## ЗАДАНИЕ:
Замените «dropdown» на «menu» во фрагменте, который начинается строкой с «Where should I» и заканчивается строкой с «click(x=212, y=50)». Приведите этот фрагмент без изображений, ничего больше в нём не меняя.

## ИСХОДНЫЕ ДАННЫЕ:
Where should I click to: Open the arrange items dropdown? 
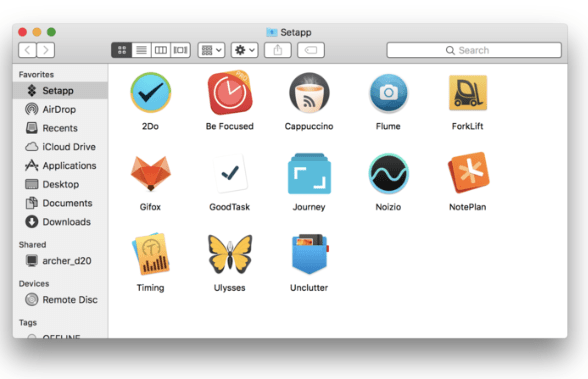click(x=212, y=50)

* * *

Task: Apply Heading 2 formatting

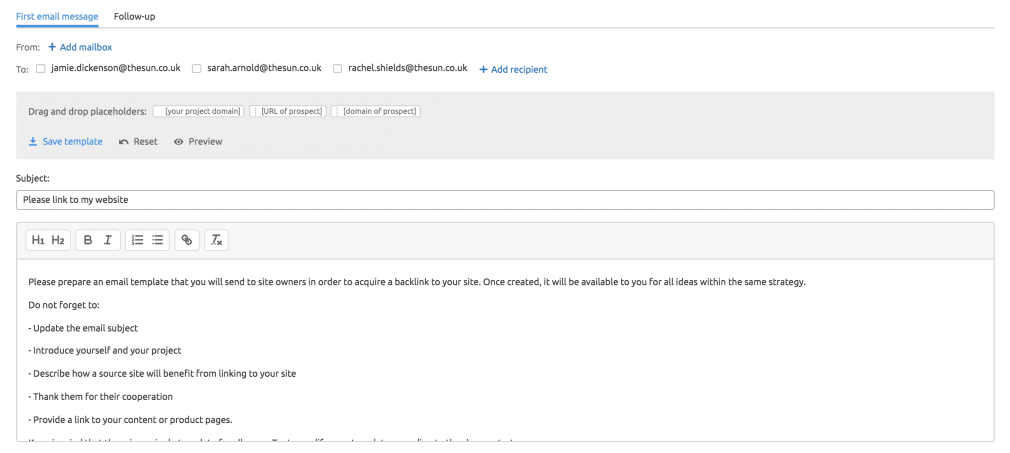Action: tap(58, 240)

---

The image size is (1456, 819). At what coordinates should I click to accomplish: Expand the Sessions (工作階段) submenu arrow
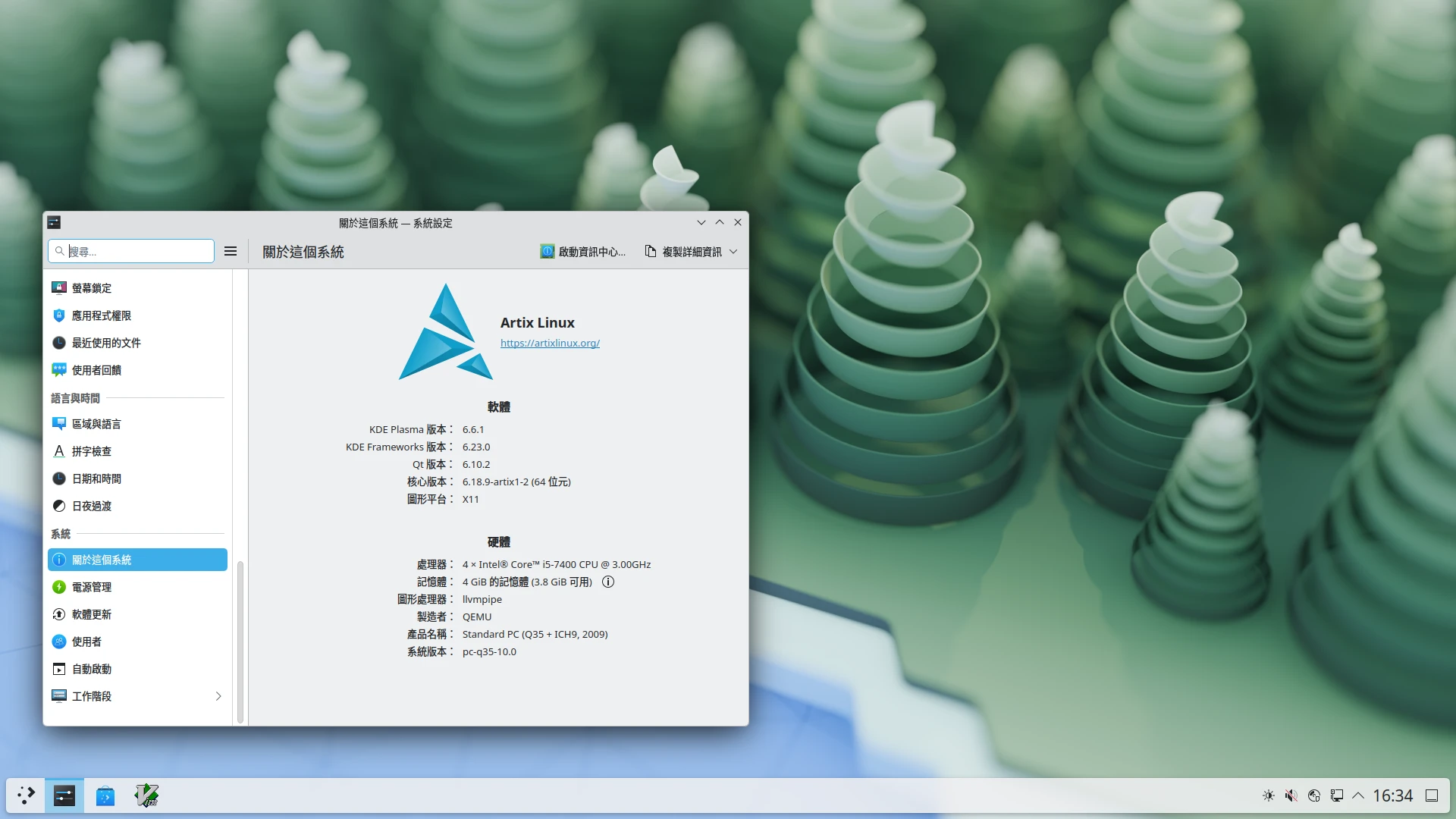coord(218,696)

## РЕШЕНИЕ:
Where should I click to: Open the arrange items menu? 
click(x=212, y=50)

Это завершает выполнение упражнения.